After just a few years in the job Google's privacy boss Alma Whitten will be leaving Google in June. Lawrence You has been named as her replacement.
April 2, 2013
Computer related privacy is one of those areas where if a tech company gets it wrong, the failure is normally quite spectacular. This, plus the fact that Google is huge, makes the job of Privacy Director at the Mountain View company hard. After just a few years in the job Google’s current privacy boss Alma Whitten is leaving Google to retire. She will however stay on for a few more months for the transition to Lawrence You, her replacement.

As far as privacy is concerned Google never seems to be far from the spot light. Trying to judge the success of Alma’s time in charge of Google’s privacy department is hard as we can never see what might have happened if her group didn’t police Google’s actions and attitudes. However one thing is sure, Google is likely to be pleased to have Lawrence You working out of Mountain View rather than someone directing things from London, which is where Whitten was based.

During Whitten’s time Google has been trying to get its privacy work right and to be fair to Google it does try. Since it is the custodian of so much of our data how Google uses, processes and protects that data is important for all of us. Android itself is Google’s official mobile entrance way into all those Google services and the best way to access your Google data. As such Google’s privacy related policies and actions affect every Android user.

But Google has not always got it right. Back in 2012 Google entered into a small skirmish with the EU over its privacy policies. The EU felt that Google could be violating data protection laws. There was also the incident when Google deliberately ignored Safari’s privacy settings so that it could continue to track users across the net. On top of that it was revealed only a few weeks ago that purchases made on Google Play disclose users’ personal info to app developers.
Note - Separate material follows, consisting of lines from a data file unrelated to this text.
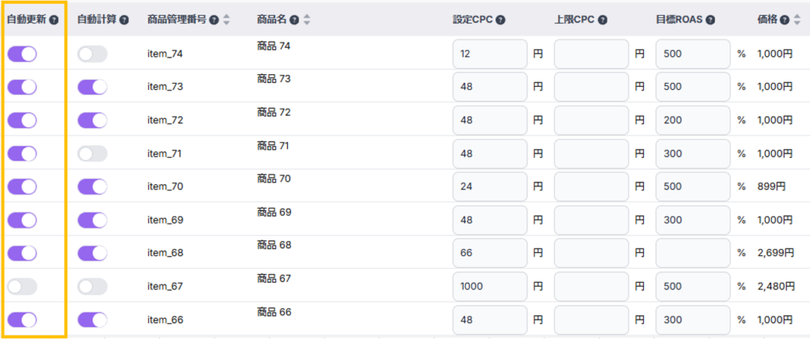Sort by 価格 column sort arrows
This screenshot has height=339, width=810.
797,20
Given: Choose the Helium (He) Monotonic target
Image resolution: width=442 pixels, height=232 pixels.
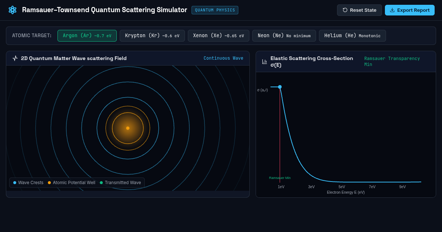Looking at the screenshot, I should tap(352, 36).
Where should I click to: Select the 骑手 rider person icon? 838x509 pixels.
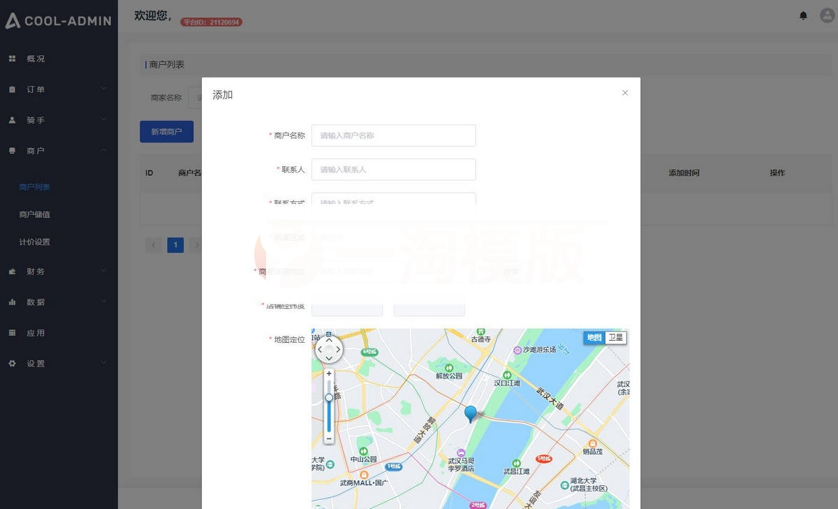click(12, 119)
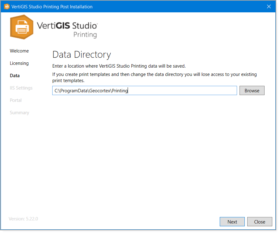The image size is (280, 234).
Task: Select the Data step in the navigation
Action: coord(15,76)
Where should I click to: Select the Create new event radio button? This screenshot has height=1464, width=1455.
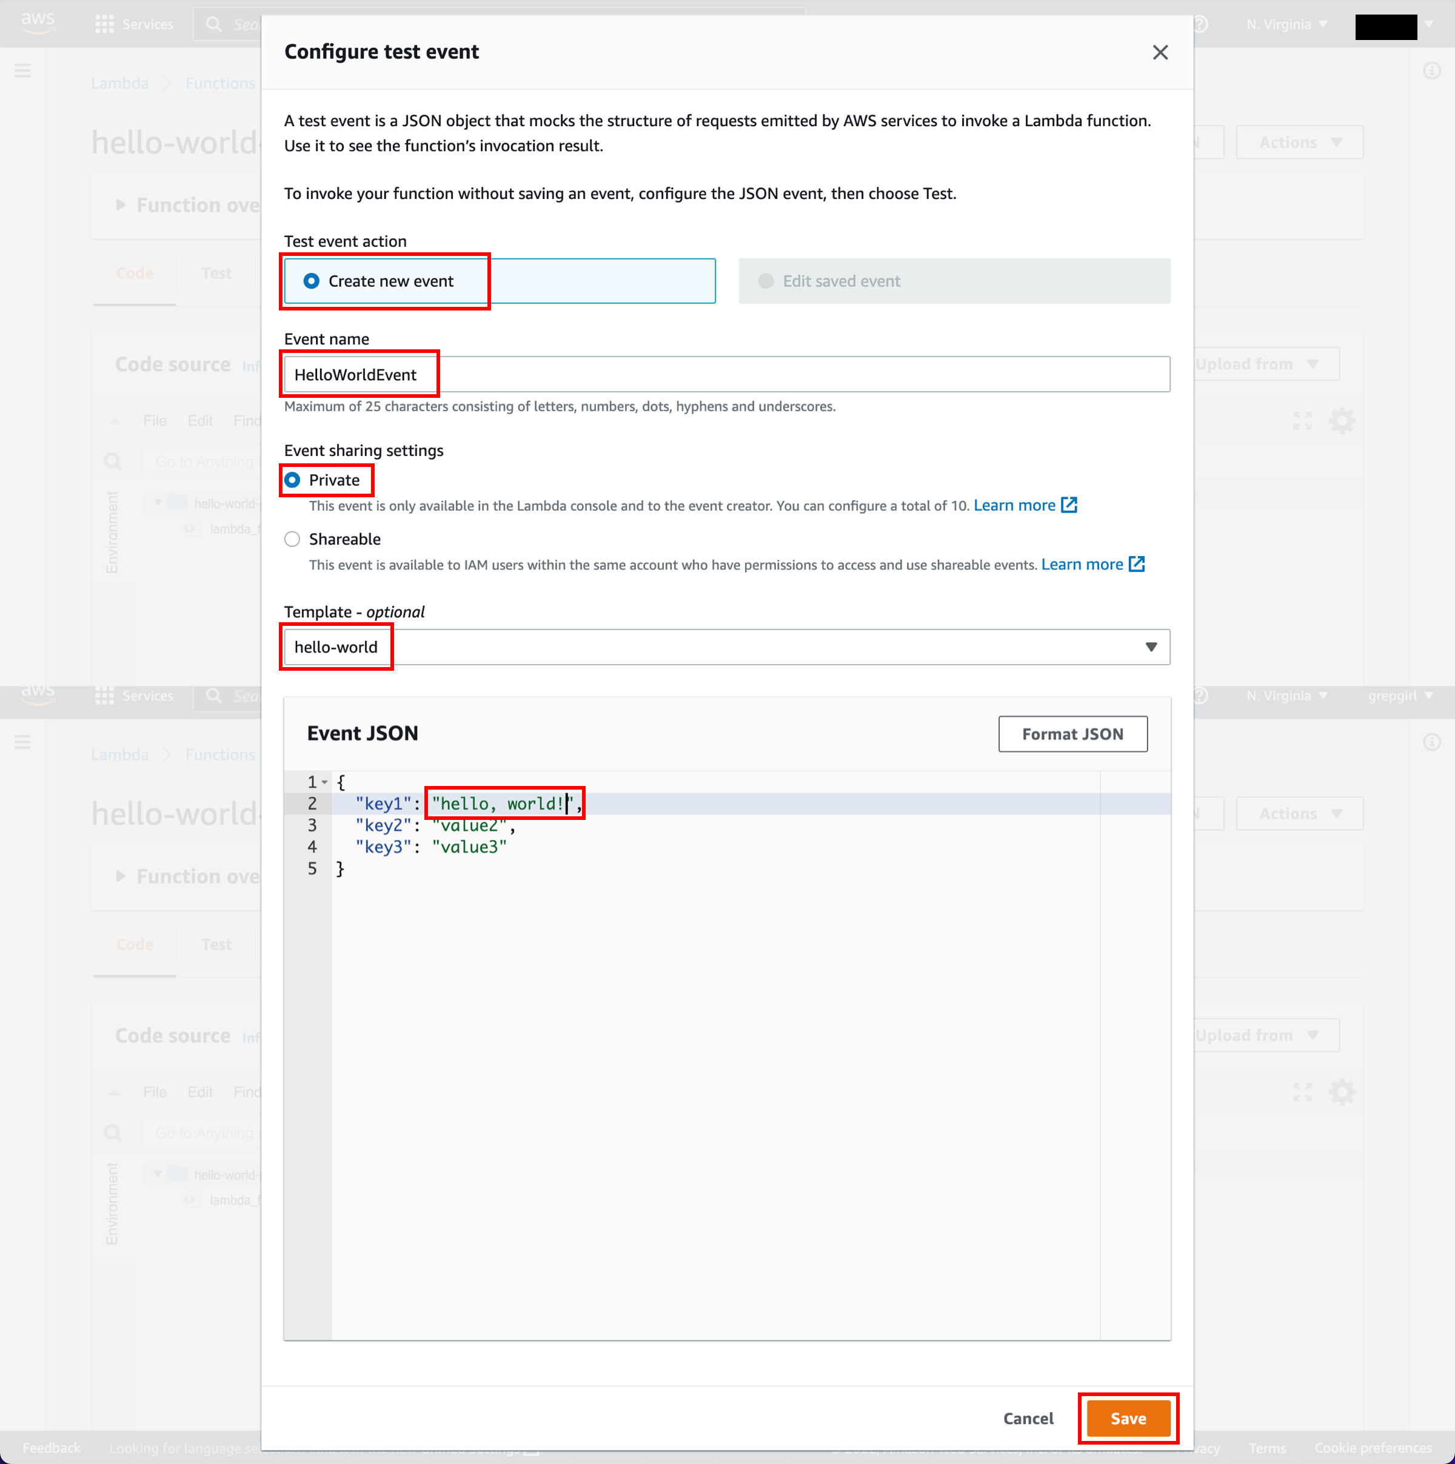point(309,281)
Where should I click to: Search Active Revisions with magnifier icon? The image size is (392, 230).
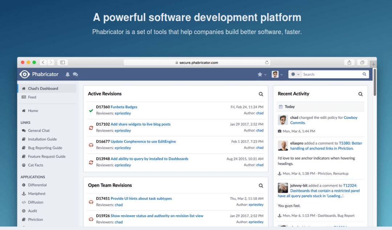pyautogui.click(x=261, y=94)
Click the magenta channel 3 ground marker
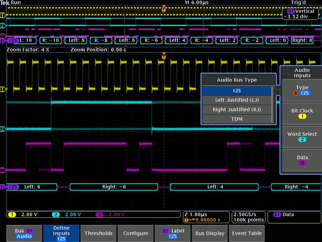Screen dimensions: 322x242 click(3, 170)
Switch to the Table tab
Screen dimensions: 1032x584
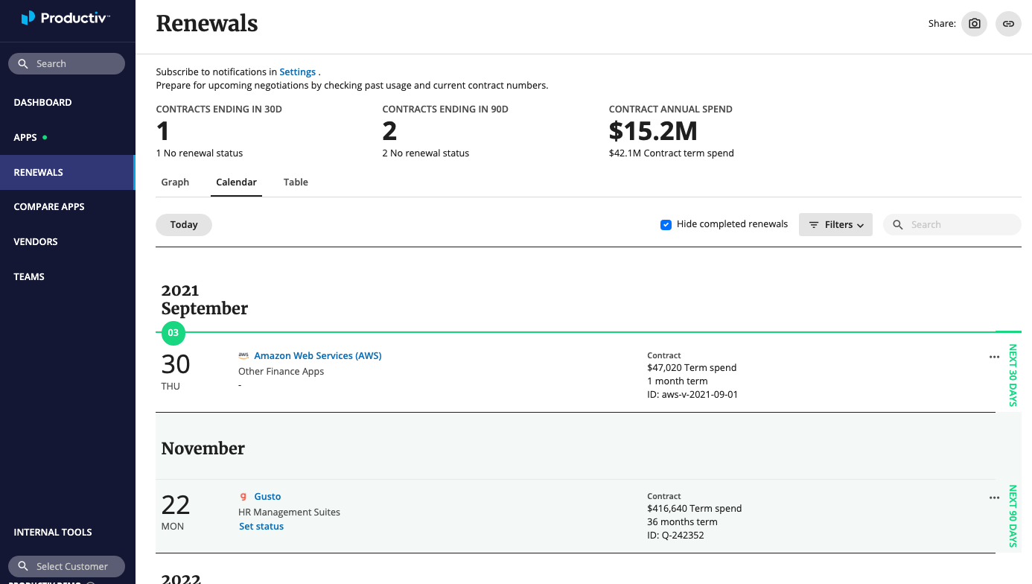(x=296, y=182)
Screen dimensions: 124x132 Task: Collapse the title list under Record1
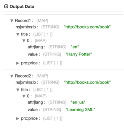click(x=18, y=34)
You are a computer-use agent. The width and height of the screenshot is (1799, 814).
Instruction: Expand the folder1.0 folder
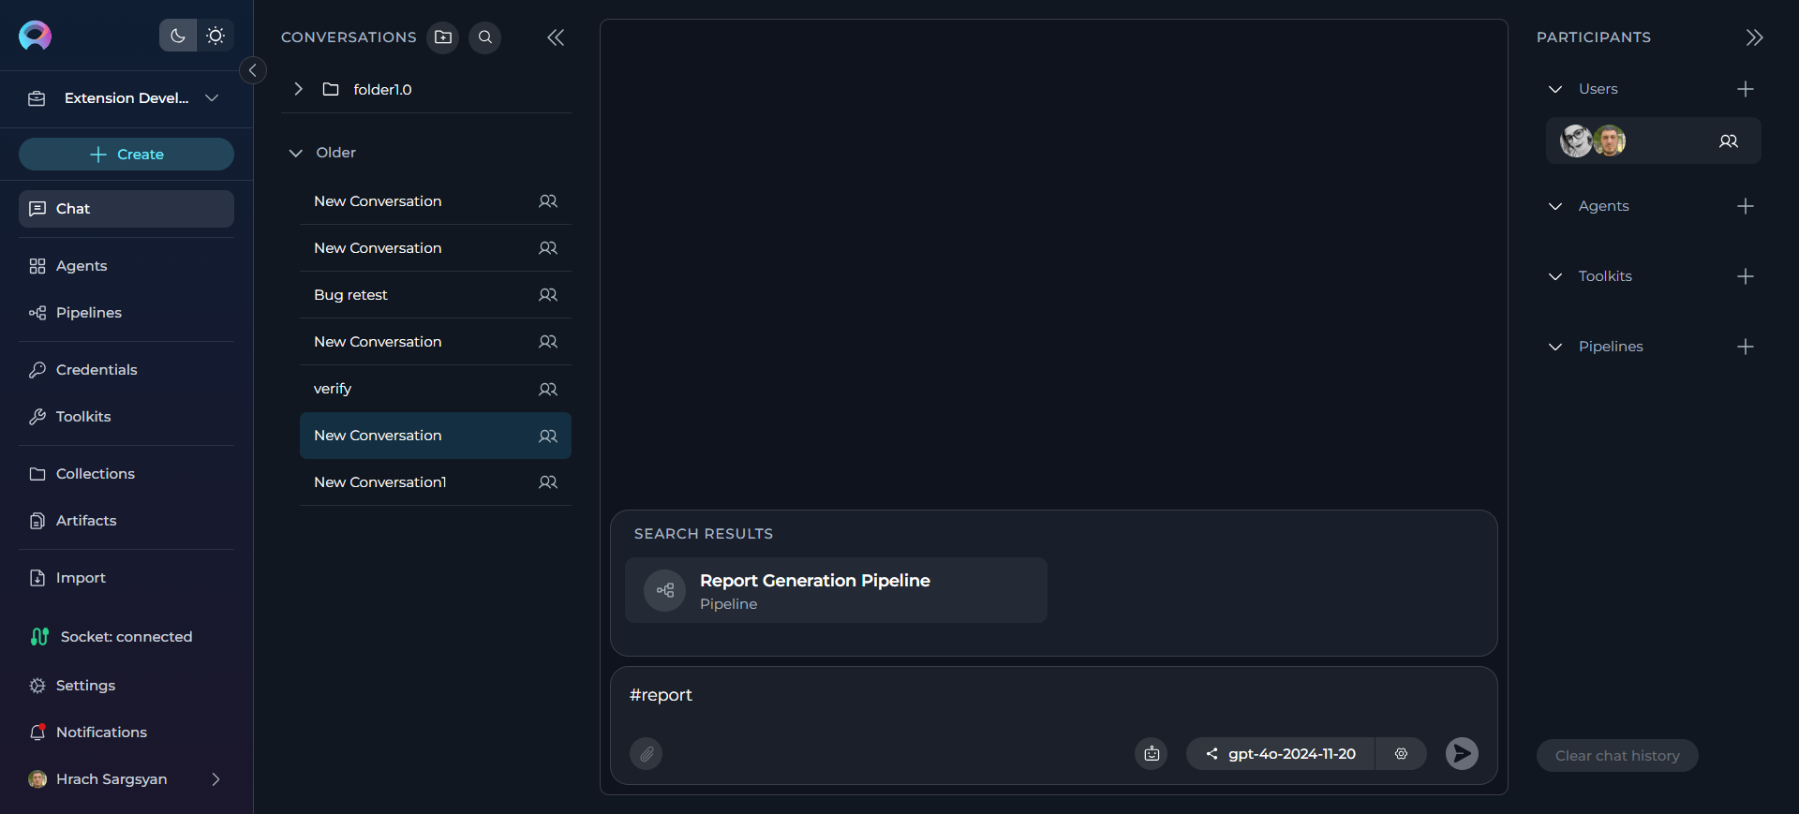click(298, 89)
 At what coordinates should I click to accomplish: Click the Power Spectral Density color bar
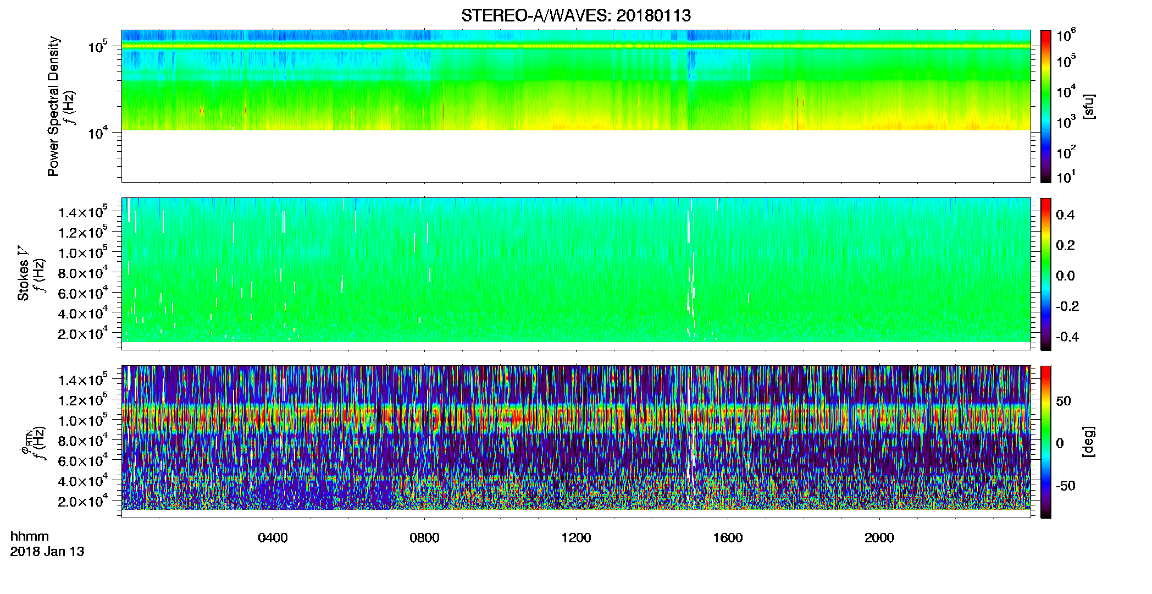point(1046,106)
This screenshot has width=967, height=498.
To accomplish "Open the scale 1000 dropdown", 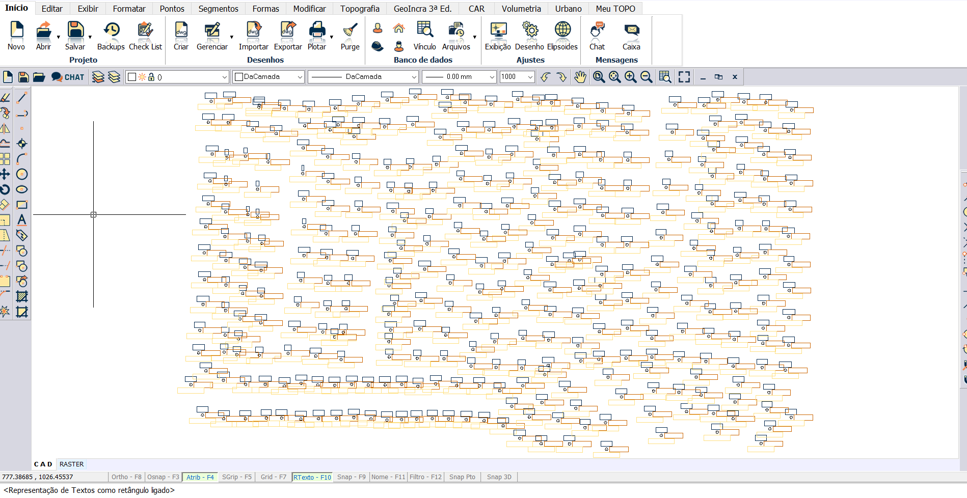I will coord(530,77).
Following new research, which was published this week in Nature, it is becoming clear that so-called “anonymous” data that is often collected by apps can in fact be used to identify individual users. The challenge for Lawrence You will not only to ensure that Google behaves responsibly with our data, but also to protect our data from being analysed (even anonymously) for patterns. These patterns in themselves can reveal too much about our personal lives. Also with new projects like Google Glass (which has already come under attack due to privacy concerns), Lawrence will certainly be busy.

As for Alma, we want to wish her every success for the future.